*** Block opens ***

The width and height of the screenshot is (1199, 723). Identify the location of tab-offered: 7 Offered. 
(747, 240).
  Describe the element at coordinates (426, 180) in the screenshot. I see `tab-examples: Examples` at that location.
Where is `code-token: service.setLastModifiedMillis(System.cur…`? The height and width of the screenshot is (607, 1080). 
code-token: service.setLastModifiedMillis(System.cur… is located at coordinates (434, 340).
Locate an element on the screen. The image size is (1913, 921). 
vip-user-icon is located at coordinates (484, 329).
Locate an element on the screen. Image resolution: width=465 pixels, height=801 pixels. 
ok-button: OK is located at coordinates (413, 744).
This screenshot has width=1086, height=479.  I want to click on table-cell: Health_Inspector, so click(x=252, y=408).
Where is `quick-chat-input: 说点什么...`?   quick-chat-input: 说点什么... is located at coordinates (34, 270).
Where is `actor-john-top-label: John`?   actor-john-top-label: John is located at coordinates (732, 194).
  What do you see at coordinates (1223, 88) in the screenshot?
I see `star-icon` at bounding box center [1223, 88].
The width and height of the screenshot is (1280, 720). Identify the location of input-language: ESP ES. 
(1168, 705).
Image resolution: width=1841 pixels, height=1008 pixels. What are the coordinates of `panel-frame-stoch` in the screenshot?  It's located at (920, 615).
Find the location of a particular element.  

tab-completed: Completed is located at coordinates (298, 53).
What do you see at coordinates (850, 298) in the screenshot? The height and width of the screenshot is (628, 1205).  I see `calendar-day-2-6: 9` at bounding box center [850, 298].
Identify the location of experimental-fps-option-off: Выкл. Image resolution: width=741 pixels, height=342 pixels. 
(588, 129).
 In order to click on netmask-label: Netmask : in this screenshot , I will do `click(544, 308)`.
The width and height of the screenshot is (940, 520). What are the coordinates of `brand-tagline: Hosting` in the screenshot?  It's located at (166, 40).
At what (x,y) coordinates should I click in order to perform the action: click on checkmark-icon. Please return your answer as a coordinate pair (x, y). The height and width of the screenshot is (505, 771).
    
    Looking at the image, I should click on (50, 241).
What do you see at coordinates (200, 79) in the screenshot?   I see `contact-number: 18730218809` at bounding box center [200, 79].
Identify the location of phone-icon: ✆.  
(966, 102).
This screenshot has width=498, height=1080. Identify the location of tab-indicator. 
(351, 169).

*** Block closes ***

Brief – Copy out each of the entries above word for word, with nothing changed, added, or left out.

Written reply –
The width and height of the screenshot is (1199, 723). Identify the location of tab-offered: 7 Offered. 
(747, 240).
  Describe the element at coordinates (426, 180) in the screenshot. I see `tab-examples: Examples` at that location.
Where is `code-token: service.setLastModifiedMillis(System.cur…`? The height and width of the screenshot is (607, 1080). 
code-token: service.setLastModifiedMillis(System.cur… is located at coordinates (434, 340).
Locate an element on the screen. The image size is (1913, 921). 
vip-user-icon is located at coordinates (484, 329).
Locate an element on the screen. Image resolution: width=465 pixels, height=801 pixels. 
ok-button: OK is located at coordinates (413, 744).
This screenshot has width=1086, height=479.  I want to click on table-cell: Health_Inspector, so click(x=252, y=408).
Where is `quick-chat-input: 说点什么...`?   quick-chat-input: 说点什么... is located at coordinates (34, 270).
Where is `actor-john-top-label: John`?   actor-john-top-label: John is located at coordinates (732, 194).
  What do you see at coordinates (1223, 88) in the screenshot?
I see `star-icon` at bounding box center [1223, 88].
The width and height of the screenshot is (1280, 720). Identify the location of input-language: ESP ES. 
(1168, 705).
Image resolution: width=1841 pixels, height=1008 pixels. What are the coordinates of `panel-frame-stoch` in the screenshot?  It's located at (920, 615).
Find the location of a particular element.  

tab-completed: Completed is located at coordinates (298, 53).
What do you see at coordinates (850, 298) in the screenshot? The height and width of the screenshot is (628, 1205).  I see `calendar-day-2-6: 9` at bounding box center [850, 298].
Identify the location of experimental-fps-option-off: Выкл. Image resolution: width=741 pixels, height=342 pixels. 
(588, 129).
 In order to click on netmask-label: Netmask : in this screenshot , I will do `click(544, 308)`.
The width and height of the screenshot is (940, 520). What are the coordinates of `brand-tagline: Hosting` in the screenshot?  It's located at (166, 40).
At what (x,y) coordinates should I click in order to perform the action: click on checkmark-icon. Please return your answer as a coordinate pair (x, y). The height and width of the screenshot is (505, 771).
    
    Looking at the image, I should click on (50, 241).
What do you see at coordinates (200, 79) in the screenshot?   I see `contact-number: 18730218809` at bounding box center [200, 79].
Identify the location of phone-icon: ✆.  
(966, 102).
This screenshot has width=498, height=1080. Identify the location of tab-indicator. 
(351, 169).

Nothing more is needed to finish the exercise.